→ **Passage given**:
* * * *
Indian Diaspora Disappointed On The Union Budget 2025

Indian Diaspora Disappointed On The Union Budget 2025

Muscat: The Indian community was eagerly anticipating the announcements made in the Indian Union budget unveiled by Finance Minister Nirmala Sitharaman on Saturday.

However, there is a general sense of disappointment as the budget offers little for the average Non-Resident Indian.

In an interview with Times of Oman, R. Madhusoodanan, a former SBI official and financial expert residing in Muscat, stated that the Union budget fell short of the expectations of NRIs, leading to widespread dissatisfaction.

Indians residing overseas contributed approximately $129.1 billion to the Indian economy in 2024. Despite this significant support, their longstanding requests—including the need for investment-friendly reforms, streamlined regulations, a unified social security scheme for migrant workers, inclusion in government small savings programs, equitable tax treatment, and solutions for high airfare during peak seasons—remain unaddressed. Conversely, the Union budget has introduced more stringent tax regulations for NRIs, including students and professionals abroad. Those studying and working in countries such as the UK, US, Canada, and Australia will encounter increased reporting requirements and tax responsibilities. This development suggests a more complex financial landscape for NRIs, although it aims to align with international standards, according to Madhusoodanan.

Adeeb Ahamed, Managing Director of LuLu Financial Holdings, remarked that the Union Budget for 2025-26 is strategically aimed at enhancing short-term consumption. The removal of income tax on earnings up to ₹12 lakh is a notable initiative intended to boost the spending capacity of the middle class. This is anticipated to drive demand in sectors such as real estate, retail, and automobiles, which stand to gain from higher disposable income.

He further noted that the increase in foreign direct investment (FDI) in the insurance sector from 74% to 100% is a positive step that will attract foreign investment, foster competition, and promote innovation within the industry. Additionally, raising the Tax Collected at Source (TCS) exemption limit for remittances under the RBI’s Liberalised Remittance Scheme from ₹7 lakh to ₹10 lakh will ease the burden on individuals sending money abroad, particularly for travel and investment purposes.
* * * *
→ **Task material**:
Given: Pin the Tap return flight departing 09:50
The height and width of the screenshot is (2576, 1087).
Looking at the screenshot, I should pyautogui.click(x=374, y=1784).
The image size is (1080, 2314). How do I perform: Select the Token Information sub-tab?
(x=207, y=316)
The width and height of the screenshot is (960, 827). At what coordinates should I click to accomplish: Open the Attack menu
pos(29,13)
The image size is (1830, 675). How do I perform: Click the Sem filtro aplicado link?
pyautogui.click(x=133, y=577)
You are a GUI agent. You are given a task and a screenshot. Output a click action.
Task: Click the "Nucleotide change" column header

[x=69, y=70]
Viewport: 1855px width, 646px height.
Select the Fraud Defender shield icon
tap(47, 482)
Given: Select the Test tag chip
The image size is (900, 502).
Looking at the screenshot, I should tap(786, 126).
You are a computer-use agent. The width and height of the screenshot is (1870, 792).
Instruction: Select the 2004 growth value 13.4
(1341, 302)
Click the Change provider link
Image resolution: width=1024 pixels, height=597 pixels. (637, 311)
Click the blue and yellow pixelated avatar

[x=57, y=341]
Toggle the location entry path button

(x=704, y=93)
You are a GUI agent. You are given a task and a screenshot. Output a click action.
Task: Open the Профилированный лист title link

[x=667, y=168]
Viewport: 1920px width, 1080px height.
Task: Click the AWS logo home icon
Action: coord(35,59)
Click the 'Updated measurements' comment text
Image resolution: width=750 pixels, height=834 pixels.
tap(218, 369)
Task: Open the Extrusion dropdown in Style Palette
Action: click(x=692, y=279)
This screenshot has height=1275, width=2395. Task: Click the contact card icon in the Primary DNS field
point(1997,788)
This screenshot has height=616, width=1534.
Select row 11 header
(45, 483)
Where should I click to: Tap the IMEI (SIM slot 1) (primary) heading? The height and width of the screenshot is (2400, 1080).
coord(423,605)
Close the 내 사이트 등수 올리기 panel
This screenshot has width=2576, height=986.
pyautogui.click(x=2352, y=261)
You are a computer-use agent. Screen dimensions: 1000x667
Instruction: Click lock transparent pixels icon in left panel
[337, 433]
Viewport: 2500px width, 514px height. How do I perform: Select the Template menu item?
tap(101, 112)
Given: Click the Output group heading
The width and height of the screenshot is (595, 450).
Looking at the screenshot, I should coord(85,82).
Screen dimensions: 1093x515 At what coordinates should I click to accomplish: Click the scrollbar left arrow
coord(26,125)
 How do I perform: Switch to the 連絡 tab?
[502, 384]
* * * *
→ **Instructions**:
(a) Write out the article on the Union Budget and the Indian diaspora, starting with "Muscat: The Indian" and going on through "average Non-Resident Indian.".
(b) Filter the listing to only those lines that contain the string "dimensions", and copy each one.

→ **Results by task**:
(a)
Muscat: The Indian community was eagerly anticipating the announcements made in the Indian Union budget unveiled by Finance Minister Nirmala Sitharaman on Saturday.

However, there is a general sense of disappointment as the budget offers little for the average Non-Resident Indian.

(b)
You are a computer-use agent. Screen dimensions: 1000x667
Screen dimensions: 1093x515 At what coordinates should I click to accomplish: Click the scrollbar left arrow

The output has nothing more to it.